***** Excerpt provided *****

José Olivarez' "Citizen Illegal" Illuminates the Experiences and Language behind Migration
Updated: Sep 9, 2019
For readers' consideration: This review was written prior to the release of Citizen Illegal, and not published until over a year later, due to the dropping of the piece by original intended publisher
In Citizen Illegal (2018) poet José Olivarez immerses the reader in his first-hand perspective on immigration, the complexity of citizenship status, and growing up as a first-generation American. The collection is both political and personal, and his strong poetic talent shines through it all.
Citizen Illegal is divided into five parts, most of which start with an ongoing poem, continued throughout the collection, titled “Mexican Heaven.” This poem contains a form of liberation and a destination that is both universally desirable and specific to Olivarez’ personal life experiences. The reader is invited to a celebration full of horchata, tamales, menudo, smoking weed, drinking beer, and being greeted by St. Peter. In other words, this heaven is a party. One of the “Mexican Heaven” poems simply reads:
tamales. tacos. tostadas. tortas.
pozole. sopes. huaraches. menudo.
horchata. jamaica. limonada. agua.

***** Given records *****

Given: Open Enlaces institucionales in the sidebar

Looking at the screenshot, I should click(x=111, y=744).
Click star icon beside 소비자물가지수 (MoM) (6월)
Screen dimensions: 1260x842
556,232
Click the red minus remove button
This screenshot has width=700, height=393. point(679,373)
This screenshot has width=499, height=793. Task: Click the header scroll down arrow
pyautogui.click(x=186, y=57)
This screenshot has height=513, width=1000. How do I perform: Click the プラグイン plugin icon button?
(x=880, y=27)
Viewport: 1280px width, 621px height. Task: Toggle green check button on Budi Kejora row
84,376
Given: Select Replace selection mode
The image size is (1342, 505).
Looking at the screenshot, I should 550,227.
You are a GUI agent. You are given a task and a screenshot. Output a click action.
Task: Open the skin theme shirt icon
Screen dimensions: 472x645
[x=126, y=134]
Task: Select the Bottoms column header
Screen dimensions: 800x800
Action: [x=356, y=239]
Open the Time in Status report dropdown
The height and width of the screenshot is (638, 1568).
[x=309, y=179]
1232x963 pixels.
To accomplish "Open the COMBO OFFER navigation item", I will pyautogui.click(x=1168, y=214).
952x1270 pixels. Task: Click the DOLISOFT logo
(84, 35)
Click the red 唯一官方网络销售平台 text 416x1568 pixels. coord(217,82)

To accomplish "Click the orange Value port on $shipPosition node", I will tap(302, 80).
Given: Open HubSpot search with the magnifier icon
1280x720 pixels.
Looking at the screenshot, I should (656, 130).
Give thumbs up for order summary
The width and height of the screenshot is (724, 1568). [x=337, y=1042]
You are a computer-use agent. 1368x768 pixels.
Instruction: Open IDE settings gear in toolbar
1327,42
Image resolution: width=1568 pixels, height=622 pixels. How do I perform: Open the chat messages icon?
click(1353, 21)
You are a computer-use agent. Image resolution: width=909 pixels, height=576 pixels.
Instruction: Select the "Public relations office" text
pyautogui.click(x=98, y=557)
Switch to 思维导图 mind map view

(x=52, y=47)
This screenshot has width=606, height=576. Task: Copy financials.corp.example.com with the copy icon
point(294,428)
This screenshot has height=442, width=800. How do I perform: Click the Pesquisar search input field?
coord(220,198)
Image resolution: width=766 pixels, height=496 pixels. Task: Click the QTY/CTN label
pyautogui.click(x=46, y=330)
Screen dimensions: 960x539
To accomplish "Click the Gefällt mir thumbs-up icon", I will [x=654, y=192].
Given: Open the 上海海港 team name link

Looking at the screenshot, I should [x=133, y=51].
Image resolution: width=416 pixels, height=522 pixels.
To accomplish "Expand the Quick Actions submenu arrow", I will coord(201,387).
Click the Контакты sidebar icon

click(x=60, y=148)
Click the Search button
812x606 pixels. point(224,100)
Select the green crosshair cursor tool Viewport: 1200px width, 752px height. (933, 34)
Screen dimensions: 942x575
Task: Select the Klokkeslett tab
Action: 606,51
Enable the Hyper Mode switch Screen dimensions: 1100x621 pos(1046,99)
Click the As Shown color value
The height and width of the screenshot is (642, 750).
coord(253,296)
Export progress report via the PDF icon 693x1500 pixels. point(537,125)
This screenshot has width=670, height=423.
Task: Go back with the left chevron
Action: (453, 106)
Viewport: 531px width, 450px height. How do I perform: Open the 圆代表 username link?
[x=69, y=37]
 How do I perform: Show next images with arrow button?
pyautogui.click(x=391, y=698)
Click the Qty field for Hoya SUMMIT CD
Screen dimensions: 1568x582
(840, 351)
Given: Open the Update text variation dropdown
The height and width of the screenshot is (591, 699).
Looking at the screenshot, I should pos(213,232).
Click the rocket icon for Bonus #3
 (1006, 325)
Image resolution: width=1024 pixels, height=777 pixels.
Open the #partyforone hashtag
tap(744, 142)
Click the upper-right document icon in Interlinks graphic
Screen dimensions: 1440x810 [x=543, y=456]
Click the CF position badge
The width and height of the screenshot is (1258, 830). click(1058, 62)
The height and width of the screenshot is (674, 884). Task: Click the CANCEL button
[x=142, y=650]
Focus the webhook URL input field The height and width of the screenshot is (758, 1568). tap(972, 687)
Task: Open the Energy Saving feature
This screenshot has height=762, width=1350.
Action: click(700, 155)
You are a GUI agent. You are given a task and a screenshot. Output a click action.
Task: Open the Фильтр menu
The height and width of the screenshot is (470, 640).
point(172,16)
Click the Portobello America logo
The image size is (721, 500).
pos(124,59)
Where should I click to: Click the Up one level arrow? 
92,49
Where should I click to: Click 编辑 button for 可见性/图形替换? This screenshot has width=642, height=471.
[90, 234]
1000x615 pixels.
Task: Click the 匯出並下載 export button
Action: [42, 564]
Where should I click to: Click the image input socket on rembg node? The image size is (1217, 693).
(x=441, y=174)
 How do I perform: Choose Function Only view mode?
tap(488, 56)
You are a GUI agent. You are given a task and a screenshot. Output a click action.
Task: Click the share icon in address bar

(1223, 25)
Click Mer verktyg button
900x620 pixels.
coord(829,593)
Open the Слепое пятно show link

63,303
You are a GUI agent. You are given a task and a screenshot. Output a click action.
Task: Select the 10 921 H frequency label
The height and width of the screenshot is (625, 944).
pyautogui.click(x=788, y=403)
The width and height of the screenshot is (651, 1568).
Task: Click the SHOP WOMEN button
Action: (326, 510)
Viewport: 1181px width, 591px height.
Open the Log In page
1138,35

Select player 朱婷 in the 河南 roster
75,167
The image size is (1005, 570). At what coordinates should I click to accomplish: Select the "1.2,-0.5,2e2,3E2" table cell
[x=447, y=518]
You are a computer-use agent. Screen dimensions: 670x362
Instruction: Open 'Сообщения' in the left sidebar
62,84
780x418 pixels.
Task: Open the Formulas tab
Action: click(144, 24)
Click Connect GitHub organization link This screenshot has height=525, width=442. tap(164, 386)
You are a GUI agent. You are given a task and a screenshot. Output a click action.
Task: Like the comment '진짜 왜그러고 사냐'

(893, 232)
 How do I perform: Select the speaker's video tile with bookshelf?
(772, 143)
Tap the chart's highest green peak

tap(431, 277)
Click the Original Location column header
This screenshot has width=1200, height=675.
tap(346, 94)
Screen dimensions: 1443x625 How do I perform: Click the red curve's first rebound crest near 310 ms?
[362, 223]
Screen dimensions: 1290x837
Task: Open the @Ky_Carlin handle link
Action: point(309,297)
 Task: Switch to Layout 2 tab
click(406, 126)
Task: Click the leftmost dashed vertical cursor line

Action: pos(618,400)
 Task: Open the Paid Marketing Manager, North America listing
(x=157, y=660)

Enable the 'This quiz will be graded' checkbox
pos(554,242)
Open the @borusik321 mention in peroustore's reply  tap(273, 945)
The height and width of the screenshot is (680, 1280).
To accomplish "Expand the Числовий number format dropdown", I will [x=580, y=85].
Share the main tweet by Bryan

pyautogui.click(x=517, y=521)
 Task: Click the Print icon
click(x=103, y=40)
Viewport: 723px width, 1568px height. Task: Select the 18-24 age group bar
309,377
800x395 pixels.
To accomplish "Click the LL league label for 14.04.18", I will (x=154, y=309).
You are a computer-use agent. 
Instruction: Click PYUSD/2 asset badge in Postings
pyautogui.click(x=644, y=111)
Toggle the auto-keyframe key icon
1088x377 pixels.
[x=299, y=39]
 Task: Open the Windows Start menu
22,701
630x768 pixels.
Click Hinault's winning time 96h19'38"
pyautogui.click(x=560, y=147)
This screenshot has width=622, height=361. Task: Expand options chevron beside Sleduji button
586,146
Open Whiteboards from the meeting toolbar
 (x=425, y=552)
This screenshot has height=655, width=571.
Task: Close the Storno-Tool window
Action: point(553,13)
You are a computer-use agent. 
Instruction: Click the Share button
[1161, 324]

*****

■ Work instruction: Please give what follows in the review of José Olivarez's Citizen Illegal, picking up after its last line.

■ Response for this exercise:
The “Mexican Heaven” series creates a utopian vision of heaven: one that is accepting of Mexicans, as opposed to a place of exclusion.
Olivarez emphasizes recurring key words and ideas, and repurposes their definitions to his advantage. With words and phrases such as “secret”, “as the car steals north”, and “all of the Mexicans sneak into heaven,” he plays with and questions the common notion of immigration being a sneaky act. Words often used in the United States to dehumanize immigrants are instead used to create a visceral experience for reader, while simultaneously drawing attention to the common use of such words in mainstream American media.
Not all of Olivarez’s poems describe the experience of immigration and its generational effects. Some poems describe the experience of growing up a chubby kid in California, like “Ode to Scotty Pippen”, where he admits:
i was short and chubby & jumped
like i carried baby elephants
In the pockets of my gym shorts.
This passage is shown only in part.